Menurut Gitadi, pemda memang harus tegas dalam mengambil kebijakan yang bertujuan melindungi kesehatan masyarakat. Akan tetapi, pemda juga harus mengakomodasi seluruh pemangku kepentingan industri hasil tembakau (IHT), termasuk petani dan pekerja dalam membuat kebijakan.
“Menurut saya supaya bisa meng-cover dua ini, sediakanlah tempat untuk mengurangi kerugian perokok pasif. Karena masyarakat kita adalah masyarakat perokok, buatlah kawasan smoking area, sehingga perokok tidak menggunakan tempat umum,” ujar Gitadi kepada wartawan, Jumat, 2 September 2022.
Ia menjelaskan, pemda seharusnya terbuka untuk menerima masukan dalam penyusunan Perda KTR, dan siap berkolaborasi. Sehingga kebijakan yang dihasilkan tidak bersifat diskriminatif pada salah satu pihak. Lebih penting daripada itu adalah kebijakan yang dibuat dapat diimplementasikan dengan baik.
“Bahkan kalau pabrik rokok dimintai kesediaan untuk membuat smoking area, mungkin mereka tak akan menolak. Jadi, memang harus ada kompromi dan solusi di lingkungan internal. Jangan sampai seperti terkesan menutup mata pada industri rokok yang menghidupi orang banyak. Harus ada win-win solution,” katanya.

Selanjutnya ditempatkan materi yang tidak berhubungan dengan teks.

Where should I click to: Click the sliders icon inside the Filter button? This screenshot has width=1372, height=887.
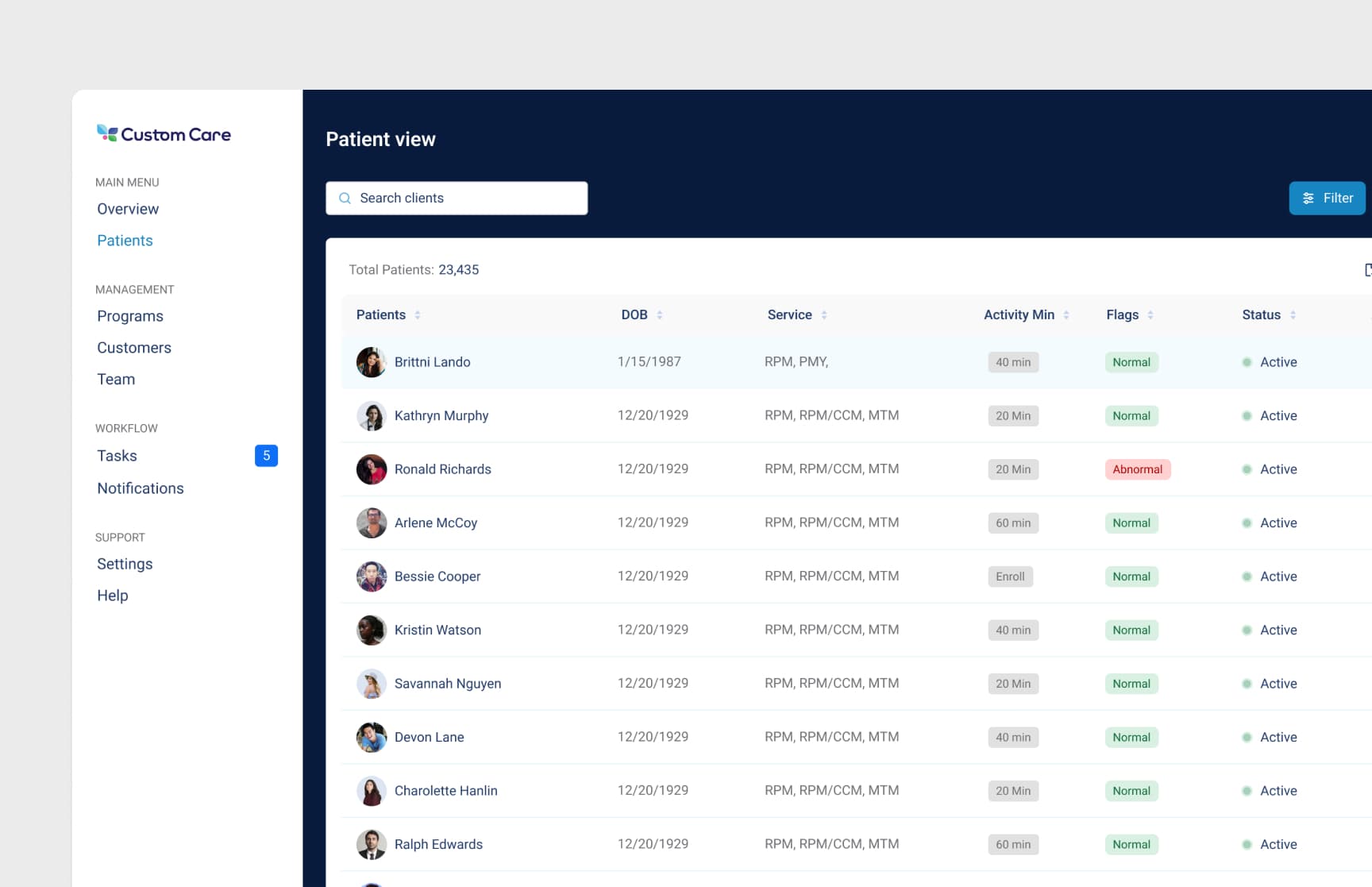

Selain itu, dana bagi hasil cukai hasil tembakau (DBHCHT) juga bisa menjadi solusi untuk pembuatan tempat merokok sehingga asapnya tidak mengganggu masyarakat yang tidak merokok. Gitadi juga menanggapi banyaknya pemda yang melakukan perubahan atas perda KTR yang telah berlaku.
“Masalahnya sekarang adalah implementasi. Tak perlu ada perda baru. Yang lama bisa dipakai sepanjang implementasinya punya konsep jelas. Pelanggaran sanksinya jelas. Tapi yang saya lihat dari dulu sampai sekarang tidak ada komunikasi dan eksekusi yang jelas,” ujar dia.
Baca juga: Kesejahteraan Pelinting Rokok Terancam Kenaikan Cukai SKT |
Ia menyarankan agar pemda tidak terburu-buru dalam memberlakukan regulasi yang berkaitan langsung dengan masyarakat, termasuk perda KTR. Gitadi menjelaskan, peraturan yang langsung dieksekusi tanpa sosialisasi tidak akan berjalan dengan efektif, terlebih tanpa keterlibatan pihak terkait.
“Jika peraturan langsung dieksekusi, tak akan efektif. Apalagi kalau masih sama dengan perda sebelumnya. Solusinya sederhana, misal sosialisasi jangan terburu-buru. Dari 2020 sampai 2023 ada sosialisasi. Tak cuma larangan yang cuma ditempel dengan dalih melanggar perda,” ucap dosen FISIP Unair ini.
Gitadi menyampaikan, negara memang perlu berpihak pada derajat kesehatan masyarakat yang lebih baik. Akan tetapi, pertembakauan di Indonesia memiliki kepentingan yang luas sehingga regulasi yang berkaitan dengan tembakau harus menciptakan win-win solution antara semua pihak.